Andesite fieldstone with painted plaster on exterior and interior walls
ca. 6.75 m (across the walls) x ca. 9.17 m
Soon after the remodeling of the Theatral Circle in the first half of the 4th century, the Fieldstone Building was constructed against its northwestern perimeter. Although destroyed by the later construction of the Dedication of Philip III and Alexander IV, enough of the Fieldstone Building remains for a reconstruction of a rectangular building, with the entrance probably located on the building’s east side, which faced into the Theatral Circle.
Built of andesite rubble quarried from the outcrop on which it stood, the Fieldstone Building was of relatively humble construction but possessed elegant interior decoration. Its exterior and interior walls were covered with painted plaster in imitation of more lavish stone constructions. Like the interior walls of the Stoa, built later on the western side of the Sanctuary, the Fieldstone Building preserves fragments of graffiti and dipinti. Recognizable Greek letters remain on its exterior stucco where individuals marked their presence in the Sanctuary with this small but public display.The interior walls are better preserved, and surviving pieces show that the plaster was painted to imitate drafted margin masonry of stone construction, with both flat and raised courses. Beginning at the bottom, the wall was made up of three zones painted white: a projecting base fascia zone, a taller orthostate zone, and a projecting string course. Both the orthostate and stringcourse were lightly incised and painted with red lines to emulate the drafted margins of masonry blocks. Above the string course, the wall was painted a deep solid red, giving the walls an impressive graphic quality. The earliest example at Samothrace, the wall painting preserved in the Fieldstone Building is one of only a few examples of architectonic mural decoration on a public building or within a sanctuary prior to the Hellenistic period.
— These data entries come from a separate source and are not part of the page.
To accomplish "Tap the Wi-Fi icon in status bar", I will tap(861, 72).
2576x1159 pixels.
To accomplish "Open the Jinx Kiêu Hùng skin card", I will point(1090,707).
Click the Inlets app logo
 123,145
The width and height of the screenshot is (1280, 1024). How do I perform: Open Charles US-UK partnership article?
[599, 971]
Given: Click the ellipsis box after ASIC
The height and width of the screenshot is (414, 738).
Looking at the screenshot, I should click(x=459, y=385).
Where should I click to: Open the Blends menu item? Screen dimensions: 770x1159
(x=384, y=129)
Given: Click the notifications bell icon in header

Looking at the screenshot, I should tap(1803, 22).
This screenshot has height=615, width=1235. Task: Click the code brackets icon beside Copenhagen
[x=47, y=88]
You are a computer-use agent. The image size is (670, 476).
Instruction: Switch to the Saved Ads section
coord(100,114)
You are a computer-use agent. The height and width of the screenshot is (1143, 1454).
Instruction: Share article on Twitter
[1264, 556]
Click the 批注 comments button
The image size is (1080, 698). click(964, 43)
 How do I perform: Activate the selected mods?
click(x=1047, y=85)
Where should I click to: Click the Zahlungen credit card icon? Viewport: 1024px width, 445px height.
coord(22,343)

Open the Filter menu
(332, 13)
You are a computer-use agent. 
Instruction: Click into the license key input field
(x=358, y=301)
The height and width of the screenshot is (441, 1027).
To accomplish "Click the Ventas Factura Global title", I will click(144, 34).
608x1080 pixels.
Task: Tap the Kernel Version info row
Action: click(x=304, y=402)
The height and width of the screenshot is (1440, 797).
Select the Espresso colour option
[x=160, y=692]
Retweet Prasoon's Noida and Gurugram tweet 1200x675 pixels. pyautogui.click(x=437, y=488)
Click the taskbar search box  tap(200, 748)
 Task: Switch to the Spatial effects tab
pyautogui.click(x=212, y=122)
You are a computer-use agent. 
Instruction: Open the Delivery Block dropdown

The close emulation of a costly marble construction shows an endeavor to raise the status of the Sanctuary through its built monuments.
Given its proximity to the Theatral Circle, the Fieldstone Building must have related to actions performed there, although its precise functions are up for speculation. Three terracotta female figurines, which were found in and likely to be associated with this building, suggest that it may have been used to store votives and cult implements. Moreover, the elaborate interior indicates that it was meant to be seen. Perhaps certain people, officials of the cult or new initiates, gathered inside this building at some point before or during the rites of initiation.
Lehmann, K. 1998. Samothrace: A Guide to the Excavations and the Museum. 6th ed. Revised by J. R. McCredie. Thessaloniki, pp. 96-100.
Wescoat, B. D. et. al. forthcoming. Samothrace. Excavations Conducted by the Institute of Fine Arts of New York University, Vol. 9, The Monuments of the Eastern Hill.